"It’s completely false, I think, that you could create a space that’s so amazing people just won’t want to leave," says Franky Rousell.
As one half of Studio Jolie, alongside Chloe Cotard, Rousell is driving a new understanding of what a working environment should be like. Or, more accurately, what a working environment should feel like.
Based in Manchester’s famously design-oriented Northern Quarter [below], the agency is concerned with developing spaces - from hotels and bars to offices - that focus on pleasing all the senses. Taking into account look, touch, smell, and sound, the principle is logical - make someone happy with the place they do business, and they’ll do better business.
"As designers we have this amazing responsibility where we are given money to create an atmosphere," Rousell explains. "We have gone into space after space and seen that they are lacking something, we add an extra element to design where we are more conscious of the people in the space, a kind of human-centred approach."
Workplace design has changed almost beyond recognition in the last two decades, and for good reason. Staff expectations as to what kind of space they want to work in has never been higher because the demands on staff have never been greater. It’s a two-way street.
The result has been a veritable tidal wave of statement offices, but critics have suggested this is really a covert attempt to keep people at work longer. Which, in turn, can actually lead to a drop in output as the hours take their toll.

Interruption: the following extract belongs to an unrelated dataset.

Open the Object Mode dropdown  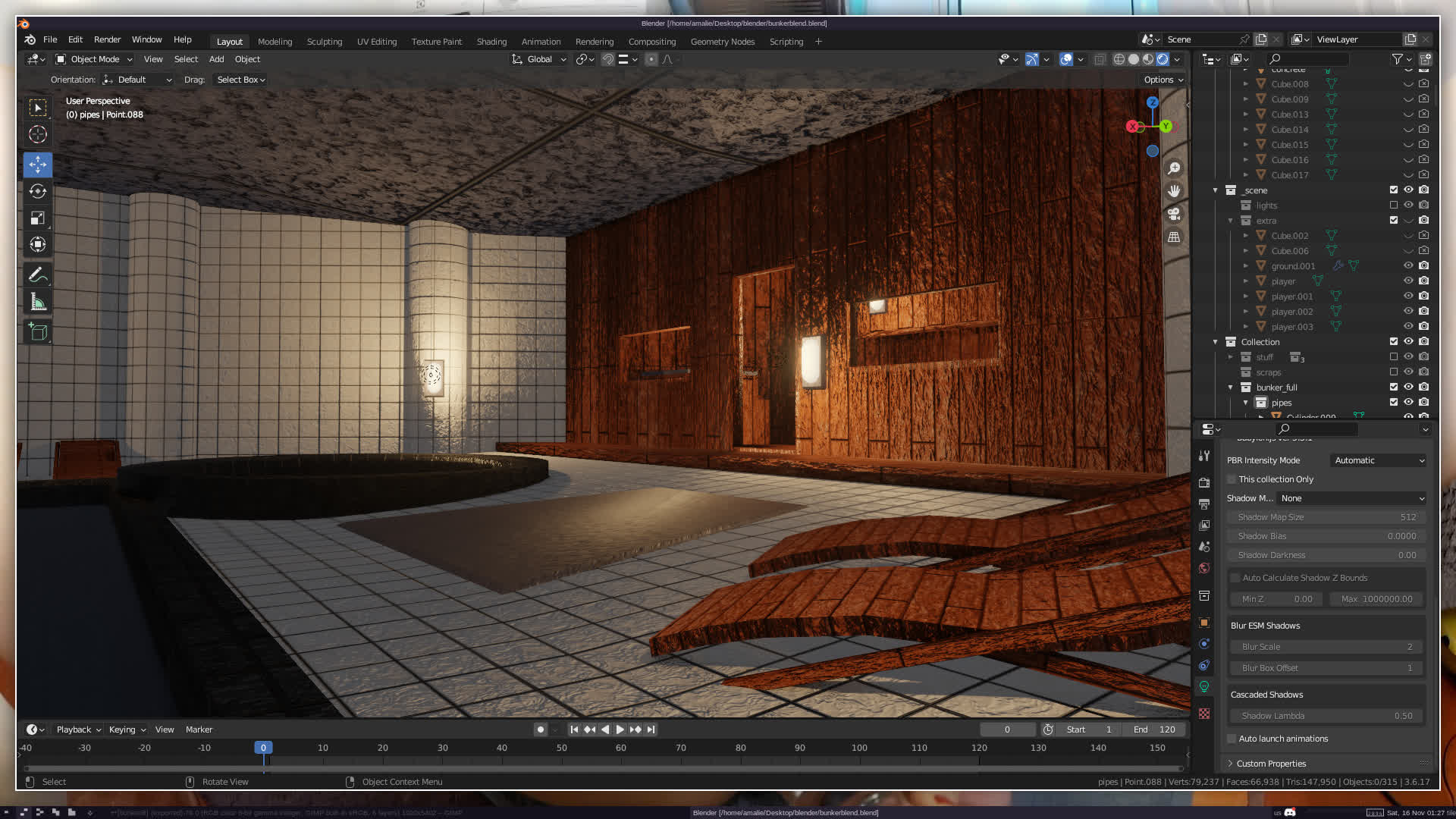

This attitude is missing the point, though. Simply looking to make a space ‘cool’ isn’t going to answer the question of improving the work that’s being done in that space. Ultimately, you could have all the elements we associate with contemporary working environments, but if it doesn’t work for the people using that space then all is for nought, no matter how much overtime they put in.
"Regardless of how cool or trendy a space is, the challenge is if you can make it comfortable for people to be there," Rousell says. "Make them want to be there, then you have solved the problem. This is where businesses freak out and pump a lot of money into it.
"Google-style offices are an example. Unfortunately, Google set a precedent and a trend and it was something that worked for them and their brand and their identity. Others have seen how successful that has been and followed suit, but that’s so not the right approach."
Rather than desperately trying to keep up with what is perceived to be en vogue, then, the real goal should be developing an environment that allows people to do their job properly, and comfortably, while also conveying the personality of the company.
"CEOs are their business, but what they often lack is that storytelling to staff, to keep them engaged. So it’s all about being able to relate to your staff, whether it’s a brand new generation coming into the workforce or whether they have been there for a while and are trying to adjust.
"Every space we design is completely unique to the client, no two Jolie spaces are the same. But they all tell the story of the company, so they don’t need branding on the walls or everything in the primary business colours, and a slide. We’re about walking into spaces and feeling what happens there, from crazed euphoria to ultimate relaxation."
We ask for an example from the Jolie portfolio, and Rousell is quick to respond.
"We completed on a project on Portland Street in central Manchester, for a company called Buffalo 7. Their office design is a great example of where we’ve created different areas, used different fragrances, and varied colours for different psychological reasons.
"It’s nothing to do with the brand, as such, it’s to do with the people. There’s also really good sound going on in that space, and they have found as a result of that their staff retention is amazing. We have also introduced a lot of greenery, so it feels really natural and healthy to be in. And that’s a big part of making people feel comfortable."
Get the atmosphere right and, according to Rousell, the question of productivity will be answered. Targets will be met, within a normal eight-hour day, if staff are given not just the correct tools, but also the ideal situation in which to use those tools.
"When it comes down to productivity, the main thing is that you are in control of how you work. The problem in the past, and now we are fixing this, is we assumed everyone works in the same way. Giving people choice in their space to work how they want is essential.
"So you can allow them to come in each morning and sit somewhere really comfortable with a coffee. Or maybe they arrive and are immediately in the zone and blitzing things in a space conducive to that. The main thing is they have that choice."
To reference the opening of this article, the idea that a space could be so wonderful to work in people are willing to cancel dinner plans, or similar, is unrealistic. As such designer offices developed with this in mind will always prove to be nothing more than a folly.
"I think if you can create an environment that allows people to do lots of different tasks with their own control and their own situation, and be productive in different ways - whether it’s meeting productivity or a focussed task - so long as they have the choice of different environments to go and do that in, they will naturally become productive," adds Rousell.
"And they will almost feel in themselves they have control, they almost become their own entrepreneur in a bigger picture. Especially the new generation, they want a slice of the entrepreneurial pie. By giving them that control to do what they want when they want they will get the results.
"We can obviously create an environment just for productivity, looking at lighting, putting a certain smell in there - some essential oils are amazing for productivity, for example. But ultimately it’s just giving people choice and making them feel comfortable to do what they want and need to do."